Stefan

Stefan was born August 12th, 2008. His pediatrician detected a heart murmur when he was a day old. We were not too worried about it as it is fairly common in babies. However, at his one week check up the murmur was still very evident. He was referred to a pediatric cardiologist who conducted an echo and discovered that Stefan has critical/severe pulmonary stenosis (narrowing of the pulmonary valve and right ventricle hypertrophy/build up of the heart muscle from being overworked.) We went directly to Children's Hospital of Michigan for a cardiac catheter ballooning procedure to open the up the valve.

Unfortunately, Stefan did not see improvement from this procedure and suffered a stroke in two locations of his brain as a result. MRI additionally showed that he had a brain bleed at the base of his brain. Due to this the heart surgery that he needed to repair the valve would have to wait until the bleed absorbed, as blood thinners needed for surgery would of caused great damage. Stefan’s heart was pumping in the opposite direction, so anything such as an air bubble or in Stefan’s case a tiny piece of his tricuspid valve that was dangling post cath could break off and shoot up into his brain causing additional stroke concern. We were looked at by 15 doctors rounding and told to, “Pray very hard for Stefan”. Thank God Stefan pulled though and was well enough to return home. Several months later Stefan was cleared for surgery.  Dr. Bove at the University of Michigan performed the surgery when Stefan was 3 moths old. He had ups and downs during his post op stay at U of M - coding the day after surgery, multiple drainages tubes, in and out, etc…but then he hit a stride and kept on improving. Thank God!

Stefan’s surgery completed –

  • Pulmonary Valvotomy – Open-heart procedure to open the pulmonary valve. The valve is surgically opened-up by dividing its leaflets.
  • Transanular Patch – Patch to open the valve leaflets which relieved the right ventricle pressure immediately.
  • Ligation of PDA (patent ductus arteriosus) – Before birth, there is a natural blood vessel between the aorta and the pulmonary artery. This opening usually closes shortly after birth. A PDA ligation occurs when this opening fails to close.
  • Closer of PFO (patent foramen ovale) – The foramen ovale is a small hole located in the atrial septum that is used during fetal circulation to speed up the travel of blood.
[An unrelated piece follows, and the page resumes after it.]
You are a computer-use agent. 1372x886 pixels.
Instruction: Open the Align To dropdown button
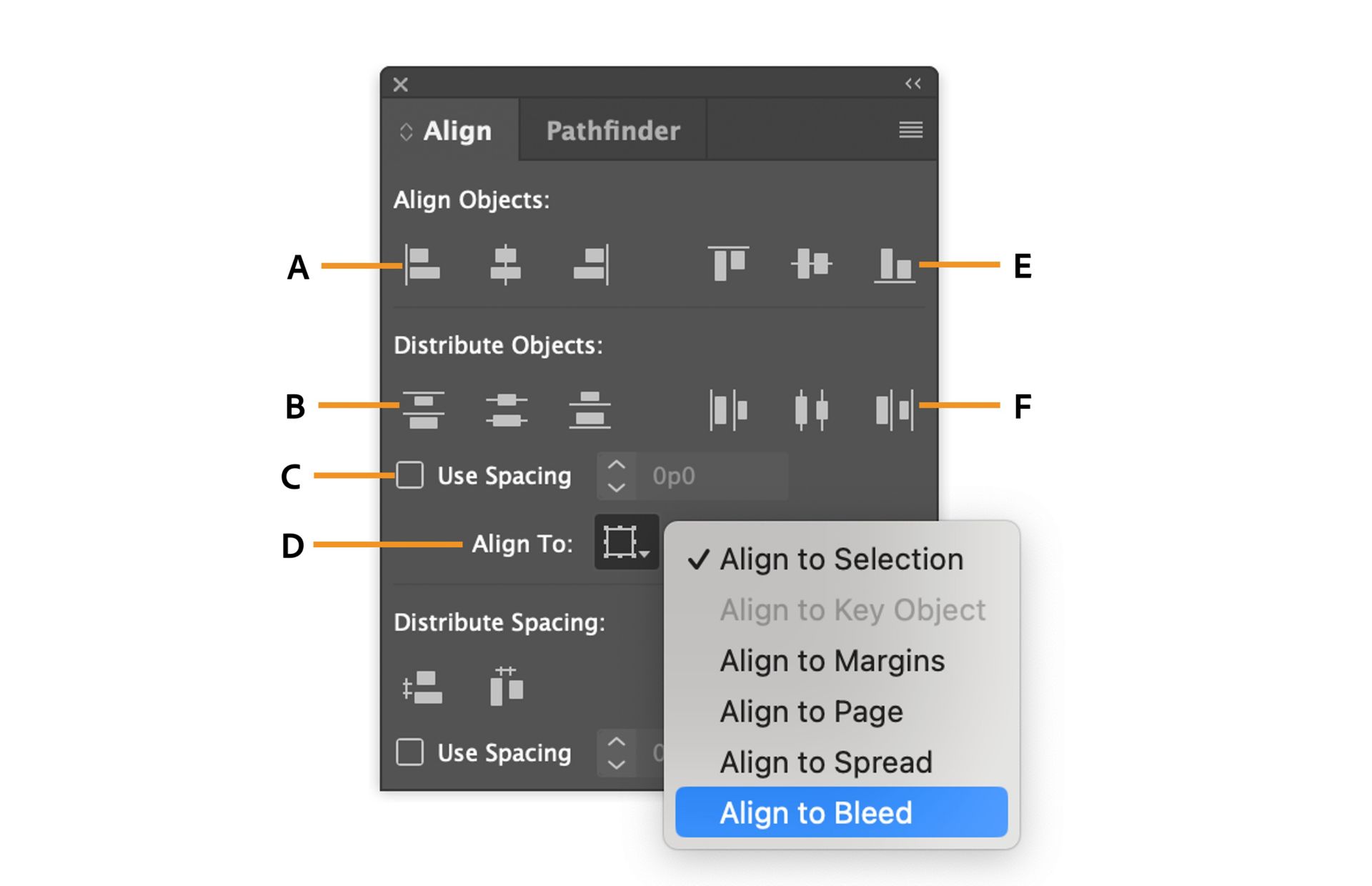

Normally the PFO closes at birth when increased blood pressure on the left side of the heart forces the opening to close. But because of Stefan’s right ventricle pressures so high it did not close. If the pressure is great enough, blood may travel from the right atrium to the left atrium (opposite of ‘normal people’ like in Stefan’s case). If there is a clot or particles in the blood traveling in the right side of the heart, it can cross the PFO and travel out of the heart and to the brain (causing a stroke) -----which occurred with Stefan.

Stefan will be able to have ‘normal’ activity throughout his life. He will be monitored by yearly cardiology appointments and another open-heart surgery will be needed in the future to replace the pulmonary valve due to valve leakage. We are hopeful this will not happen until his teenage years or beyond. And by then it is our hope that they will have advanced catheter procedures to be able to perform a valvectomy via catheter. He also seems to be right on track with his cardiology follow up and developmentally (he will continue to follow up to assess stroke damage, if any though out his development). We feel truly blessed to have Stefan in our lives.